Are you a people pleaser? What does that mean, anyhow?
Perhaps it's someone who, as they say, "sucks up to the boss." That someone is surely trying to please people, as long as those people have authority of some sort over them.
Do you respect such people? Do you even trust someone who does that?
Perhaps a people pleaser is a "yes man." This is someone who goes along to get along, who always agrees just to be agreeable. Do you know someone like this? Do you ever wonder if he or she has any original thoughts or opinions of his or her own?
Do you respect such a person? Do you trust him? Does her word mean anything at all?
Or maybe a people pleaser is someone who is so insecure, she will go along with whatever you suggest, just so you will like her. Maybe there's no ill will there, just a lack of self worth.
Do you feel sorry for him, or do you blow him off?
What's really wrong with being a people pleaser?
Maybe not much, until you inevitably come face to face with a situation where you must make a choice.
Do I lie and say I'm really happy that he got the job I was hoping to land for myself? Or am I honest about it and say I don't want to talk about it?
Do I help cover up my coworker's dishonesty, do I keep quiet about it until asked, or do I tell my supervisor about it as soon as I find out? In one case, I'm loyal to my coworker but dishonest to the boss; in the other, I lie by omission and in the third, I do what seems to be the most honest thing by letting the boss know? Or am I letting the boss know to please him and make myself look better in his eyes.
The first of the 10 Commandments tells us to love God more than any human being and more than any other thing at all, for that matter. The second tells us to love our neighbors as we love ourselves. The rest of them clarify how we are to treat one another: Don't lie, don't steal, don't want what belongs to someone else, honor your parents, don't commit adultery, don't gossip about anyone.
But if you think about it, loving God is the only real commandment there is.
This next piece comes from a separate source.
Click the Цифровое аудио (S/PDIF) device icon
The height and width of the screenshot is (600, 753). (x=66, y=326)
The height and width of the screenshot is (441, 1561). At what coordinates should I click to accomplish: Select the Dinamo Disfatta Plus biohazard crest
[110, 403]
That's because it's impossible to love at all without God. You can try to own another person, or you can try to control someone else, or allow yourself to be controlled by someone else, you can be infatuated with someone else in a superficial way.
But it's impossible to love anyone in a truly unconditional way without God, because God IS love. And if you understand that, and you love yourself and others the way God does, the way he has tried to teach us to do, then the rest of it just falls into place. You don't have to worry about pleasing people, because you are pleasing God. And God wants us to treat each other well, with respect and honesty, with caring and in a way that allows us to live with dignity.
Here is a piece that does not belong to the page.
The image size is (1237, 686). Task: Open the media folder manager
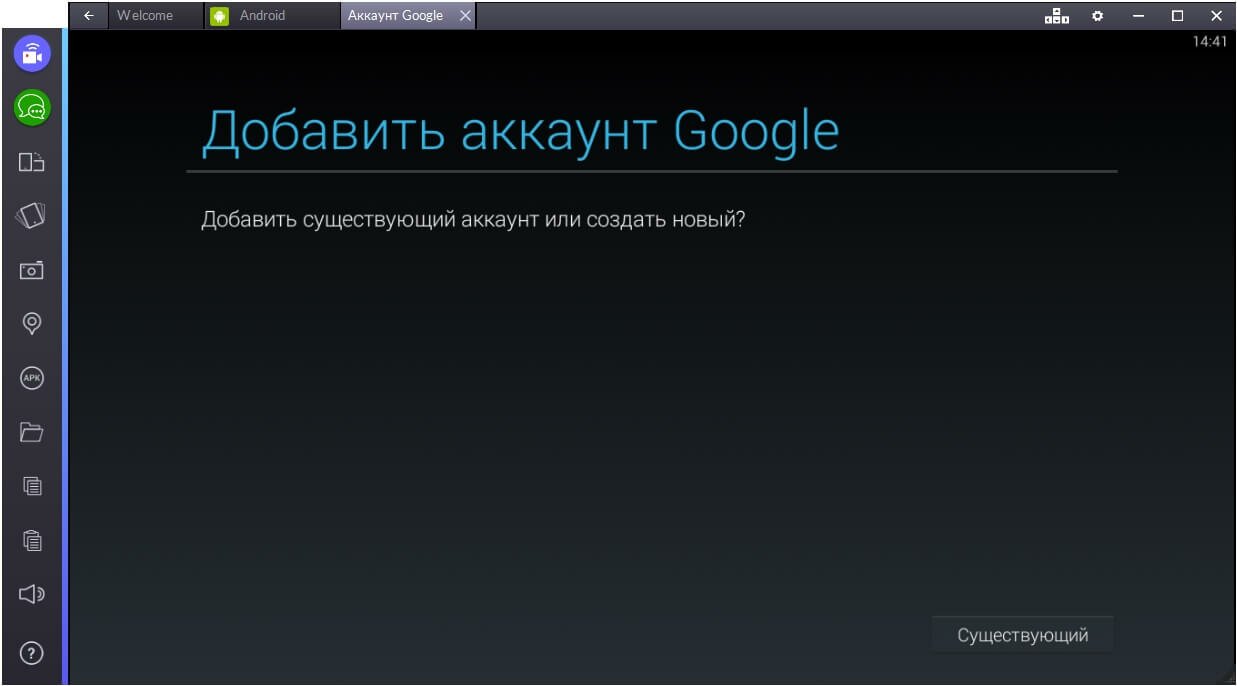pos(31,431)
When our lives are pleasing to God, the people pleasing comes naturally, and we don't have to think about it or be motivated by that. Instead, we are motivated by a genuine concern for others and their well-being.
And those around us, our family, friends and neighbors, can sense that.
In I Corinthians, Chapter 13, St. Paul tells us:
Love is patient, love is kind. It is not jealous, not pompous, not inflated.
It is not rude, it does not seek its own interests, it is not quick-tempered, it does not brood over injury.
It does not rejoice over wrongdoing, but rejoices with truth.
It bears all things, believes all things, hopes all things, endures all things.
Love never fails.
People pleasing is none of those things. It isn't patient, but seeks instant gratification; it may appear kind, but only when rewarded; people pleasers may be quite jealous when spurned; people pleasers can be entirely pompous and self-righteous, with an inflated ego.
People pleasing can be rude and always seeks its own interests. People pleasers can be quick-tempered and hold grudges for a very long time if they do not get what they want.
People pleasers may rejoice in wrongdoing if they see an advantage for themselves in it, and may not rejoice in truth if it doesn't further their personal agendas.
People pleasers may be meek victims seeking self-worth in all the wrong places or arrogant people with inflated egos, but they do not believe all things or bear all things, they may hope for the wrong things and are not likely to endure all things.
And they always fail in the end to get what they are seeking, because they are looking in the wrong places.
You will never please all people, but if you can live your life and conduct your relationships with others in ways that are pleasing to God, you will find peace of mind and experience love in ways you cannot imagine.
And in the process, you may find yourself often pleasing others as you show a genuine interest in them, their lives and their well-being.
Who will you seek to please in your life?